Designing a language is hard, and M won't change that

Wednesday, November 5, 2008

I was a bit surprised about the large scale of the positive hype around 'M' in Oslo. Fortunately, Roger Alsing wrote a 'Back to reality' post about M which stood out as a single critical remark against the sea of positivism. I like it when someone chooses to be the more sceptical voice in the crowd: this way an outsider gets a better chance to see the whole picture instead of just one side. This post is written in that light, to give my two cents in line with what Roger said and to give some more background in what I think he meant.

What's the idea of 'M', the codename for the textual language in Oslo? It's supposed to make it easy to write DSLs. A DSL is a 'Domain Specific Language', which in short is a name for a language (in any shape or form!) to express behavior, data structures, data and what have you, for a specific, narrow, well defined domain. So if you want your application to have a custom set of rules, definable by the user, a DSL might be a good mechanism to formulate these rules in. Make no mistake about what a DSL is though: a grid, form, text in a textfile, can be a representation of a DSL. It's a concept, not a physical toolkit.

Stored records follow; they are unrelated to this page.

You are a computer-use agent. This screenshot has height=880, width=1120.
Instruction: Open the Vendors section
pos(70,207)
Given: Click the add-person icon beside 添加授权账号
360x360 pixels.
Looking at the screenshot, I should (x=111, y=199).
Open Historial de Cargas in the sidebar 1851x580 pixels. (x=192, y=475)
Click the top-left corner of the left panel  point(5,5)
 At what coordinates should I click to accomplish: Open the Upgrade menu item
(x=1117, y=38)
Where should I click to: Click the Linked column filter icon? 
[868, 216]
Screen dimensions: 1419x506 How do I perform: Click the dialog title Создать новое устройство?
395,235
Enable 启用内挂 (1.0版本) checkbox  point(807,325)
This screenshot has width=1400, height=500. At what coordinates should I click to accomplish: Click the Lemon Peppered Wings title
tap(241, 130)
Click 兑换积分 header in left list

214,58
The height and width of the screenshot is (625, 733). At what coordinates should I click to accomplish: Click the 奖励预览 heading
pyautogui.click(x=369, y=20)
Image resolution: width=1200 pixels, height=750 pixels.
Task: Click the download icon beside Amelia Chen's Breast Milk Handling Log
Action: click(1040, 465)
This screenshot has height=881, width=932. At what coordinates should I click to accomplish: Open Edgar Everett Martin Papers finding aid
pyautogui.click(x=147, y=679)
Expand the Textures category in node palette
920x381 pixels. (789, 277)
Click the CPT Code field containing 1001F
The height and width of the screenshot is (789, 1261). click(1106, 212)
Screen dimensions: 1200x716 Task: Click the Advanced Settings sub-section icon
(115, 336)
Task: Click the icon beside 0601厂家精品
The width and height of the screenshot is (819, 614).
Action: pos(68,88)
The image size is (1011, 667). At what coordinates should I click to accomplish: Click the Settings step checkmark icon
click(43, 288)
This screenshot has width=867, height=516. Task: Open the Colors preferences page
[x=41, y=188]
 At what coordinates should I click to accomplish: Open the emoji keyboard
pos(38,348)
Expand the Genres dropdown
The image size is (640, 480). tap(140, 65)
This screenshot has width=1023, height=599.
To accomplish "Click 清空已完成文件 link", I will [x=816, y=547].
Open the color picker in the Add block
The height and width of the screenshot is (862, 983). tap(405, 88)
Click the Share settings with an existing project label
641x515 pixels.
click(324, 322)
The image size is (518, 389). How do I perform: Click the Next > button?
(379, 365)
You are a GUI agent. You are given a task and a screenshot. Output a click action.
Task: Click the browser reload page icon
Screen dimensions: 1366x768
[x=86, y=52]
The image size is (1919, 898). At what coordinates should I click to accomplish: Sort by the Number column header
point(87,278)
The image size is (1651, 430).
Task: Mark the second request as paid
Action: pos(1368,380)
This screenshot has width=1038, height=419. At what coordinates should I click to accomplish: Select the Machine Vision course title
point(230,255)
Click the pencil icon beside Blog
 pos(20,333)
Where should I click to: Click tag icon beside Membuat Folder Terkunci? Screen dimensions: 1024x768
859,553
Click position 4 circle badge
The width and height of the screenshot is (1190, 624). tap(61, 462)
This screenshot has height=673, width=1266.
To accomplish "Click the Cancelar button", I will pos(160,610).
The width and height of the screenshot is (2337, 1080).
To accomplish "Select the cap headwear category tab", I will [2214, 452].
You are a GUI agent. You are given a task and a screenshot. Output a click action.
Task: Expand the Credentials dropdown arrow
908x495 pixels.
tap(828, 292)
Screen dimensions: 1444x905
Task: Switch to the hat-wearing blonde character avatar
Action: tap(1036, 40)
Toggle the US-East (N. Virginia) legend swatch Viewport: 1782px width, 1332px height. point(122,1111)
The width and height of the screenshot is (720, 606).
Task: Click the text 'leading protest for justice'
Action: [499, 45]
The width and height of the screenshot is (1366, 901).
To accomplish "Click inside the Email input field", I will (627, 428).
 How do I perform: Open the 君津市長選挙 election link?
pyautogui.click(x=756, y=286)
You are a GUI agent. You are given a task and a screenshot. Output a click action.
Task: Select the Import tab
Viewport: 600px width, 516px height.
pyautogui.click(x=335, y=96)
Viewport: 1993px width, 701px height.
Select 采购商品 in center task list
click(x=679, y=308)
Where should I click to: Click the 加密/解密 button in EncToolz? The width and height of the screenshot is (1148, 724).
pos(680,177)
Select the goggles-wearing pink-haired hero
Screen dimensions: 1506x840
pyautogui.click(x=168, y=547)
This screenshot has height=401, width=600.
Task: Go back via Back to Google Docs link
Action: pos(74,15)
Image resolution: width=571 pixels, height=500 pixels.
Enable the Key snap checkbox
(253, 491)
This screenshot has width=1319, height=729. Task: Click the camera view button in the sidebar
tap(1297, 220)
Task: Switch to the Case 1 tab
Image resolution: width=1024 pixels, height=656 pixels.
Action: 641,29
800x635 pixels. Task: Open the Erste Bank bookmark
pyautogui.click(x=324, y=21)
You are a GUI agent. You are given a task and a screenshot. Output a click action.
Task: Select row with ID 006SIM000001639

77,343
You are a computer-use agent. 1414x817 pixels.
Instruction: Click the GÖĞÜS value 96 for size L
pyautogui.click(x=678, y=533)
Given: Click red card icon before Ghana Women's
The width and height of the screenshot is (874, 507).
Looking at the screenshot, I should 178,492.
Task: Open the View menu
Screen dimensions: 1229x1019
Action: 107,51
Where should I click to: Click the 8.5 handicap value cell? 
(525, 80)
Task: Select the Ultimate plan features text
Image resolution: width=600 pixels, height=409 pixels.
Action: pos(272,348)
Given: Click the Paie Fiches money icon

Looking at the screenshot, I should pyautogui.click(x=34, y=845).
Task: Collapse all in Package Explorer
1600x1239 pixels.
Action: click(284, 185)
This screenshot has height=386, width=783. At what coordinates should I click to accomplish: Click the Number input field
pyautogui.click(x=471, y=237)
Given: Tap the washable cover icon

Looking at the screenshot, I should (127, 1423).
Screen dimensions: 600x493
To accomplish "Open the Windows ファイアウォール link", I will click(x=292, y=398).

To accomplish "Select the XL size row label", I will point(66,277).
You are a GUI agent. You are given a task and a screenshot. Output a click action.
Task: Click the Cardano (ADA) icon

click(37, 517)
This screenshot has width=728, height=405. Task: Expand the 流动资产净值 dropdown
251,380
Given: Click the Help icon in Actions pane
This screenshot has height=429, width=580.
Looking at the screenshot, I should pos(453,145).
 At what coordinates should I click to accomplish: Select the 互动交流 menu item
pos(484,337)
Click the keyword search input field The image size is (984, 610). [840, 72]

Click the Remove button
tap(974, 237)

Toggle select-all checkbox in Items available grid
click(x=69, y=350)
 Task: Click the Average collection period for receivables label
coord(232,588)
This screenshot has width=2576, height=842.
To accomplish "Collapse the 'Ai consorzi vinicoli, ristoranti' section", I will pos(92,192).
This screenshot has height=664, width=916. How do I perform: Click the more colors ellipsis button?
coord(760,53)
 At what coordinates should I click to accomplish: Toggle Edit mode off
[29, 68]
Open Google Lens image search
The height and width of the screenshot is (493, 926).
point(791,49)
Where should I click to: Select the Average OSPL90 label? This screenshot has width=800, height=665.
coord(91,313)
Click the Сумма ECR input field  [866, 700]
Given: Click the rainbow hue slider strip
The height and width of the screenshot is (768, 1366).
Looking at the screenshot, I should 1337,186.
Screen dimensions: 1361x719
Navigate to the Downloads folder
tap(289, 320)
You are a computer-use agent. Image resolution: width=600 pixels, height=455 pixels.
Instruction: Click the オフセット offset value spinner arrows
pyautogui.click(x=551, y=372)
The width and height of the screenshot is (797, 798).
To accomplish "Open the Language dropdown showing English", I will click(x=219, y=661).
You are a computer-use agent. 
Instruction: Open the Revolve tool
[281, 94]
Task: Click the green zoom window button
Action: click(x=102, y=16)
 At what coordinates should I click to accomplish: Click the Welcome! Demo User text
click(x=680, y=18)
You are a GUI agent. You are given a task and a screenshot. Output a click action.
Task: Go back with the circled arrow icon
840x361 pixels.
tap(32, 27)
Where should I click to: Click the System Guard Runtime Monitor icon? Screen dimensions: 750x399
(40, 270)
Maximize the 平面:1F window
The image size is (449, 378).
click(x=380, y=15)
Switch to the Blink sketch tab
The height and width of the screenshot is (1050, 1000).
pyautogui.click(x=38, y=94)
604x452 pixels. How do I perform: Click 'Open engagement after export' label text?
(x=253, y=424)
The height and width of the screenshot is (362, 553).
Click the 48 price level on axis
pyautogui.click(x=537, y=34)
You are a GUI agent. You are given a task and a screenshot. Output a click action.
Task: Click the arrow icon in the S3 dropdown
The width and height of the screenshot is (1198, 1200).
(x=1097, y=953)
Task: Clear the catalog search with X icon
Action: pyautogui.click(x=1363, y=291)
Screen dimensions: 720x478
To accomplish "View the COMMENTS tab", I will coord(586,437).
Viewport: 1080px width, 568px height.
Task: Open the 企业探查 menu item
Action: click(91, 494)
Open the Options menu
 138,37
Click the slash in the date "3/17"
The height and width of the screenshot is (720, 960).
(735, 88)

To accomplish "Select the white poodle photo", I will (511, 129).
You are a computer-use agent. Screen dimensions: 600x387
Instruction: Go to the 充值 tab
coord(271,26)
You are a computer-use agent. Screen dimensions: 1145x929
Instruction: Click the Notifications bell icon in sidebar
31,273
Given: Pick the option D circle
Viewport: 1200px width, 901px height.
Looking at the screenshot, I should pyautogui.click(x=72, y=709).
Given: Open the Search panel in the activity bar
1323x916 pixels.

Everyone who has ever written a parser for a grammar, defined a grammar for a language or designed a language, has probably read or heard about the 'Dragon book', or more officially: Compilers: Principles, Techniques, and Tools, by Aho, Sethi and Ullman. In that book, it's explained in all detail what's needed to define a language, to recognize elements in texts containing elements defined in the grammar of the language, parse it and do something with that parse result. It's not a book for the hobby programmer, and for a reason: computer languages, and thus also DSLs, are complex beasts to handle. The domain of computer languages has been studied a lot in the past decades and it's one of the few fields in Computer Science which can be considered a bit more mature than the rest: today, the aspects of computer languages, grammars, lexers, parsers and friends are well understood and documented in many papers and books.

One of the nice things of a relatively mature field is that the techniques to work with the material are fairly mature as well. This means that if you want to define a grammar, look for a way to understand texts defined in that grammar, the solutions are available to you in mature formats, with tooling which has proven its value for many years. The question that arises often is of course: with all this tooling and knowledge, is it possible for a less educated / hobby programmer (or a non-programmer) to define a language for a given domain so the domain's complexity is easier to handle? (because that's the main purpose of DSLs). The answer is sadly: no, it's not. As the M toolset is too a toolset for producing a parser and do something with the input, it too doesn't make things easier. I'll explain why below.

The L(AL)R(k) vs. LL(k) difference
If you already wonder what LALR, LR and LL stand for, I've proven my point. I've linked them to the Wikipedia articles, so if you're not familiar with the terms you can read up and follow the rest of the argument. LALR and LR are so called 'Rightmost derivation' parsers, which can be seen as 'bottom up': it uses a stack and a state machine to recognize Non-Terminals in the input so it can in the end, understand the complete input.

When an LR parser understands it has seen a Non-Terminal N, it will replace the elements in the input stream (Terminals and / or Non-Terminals) with the Non-Terminal it just recognized. This is called 'Reduce', and it's typical an event which is used to trigger handler code outside the parser, e.g. to build up the Abstract Syntax Tree (AST). This process continues till it has reduced the whole input stream to a single Non-Terminal, the start symbol. As the Wikipedia article describes, writing a parser for LR(k) grammars by hand is hard, as you have to produce tables with data for the parser engine which is a state machine. A generator can help there. A good example of such a generator is the Gold Parser or YACC. The Gold Parser comes with a visual toolkit which allows you to test and debug your grammars.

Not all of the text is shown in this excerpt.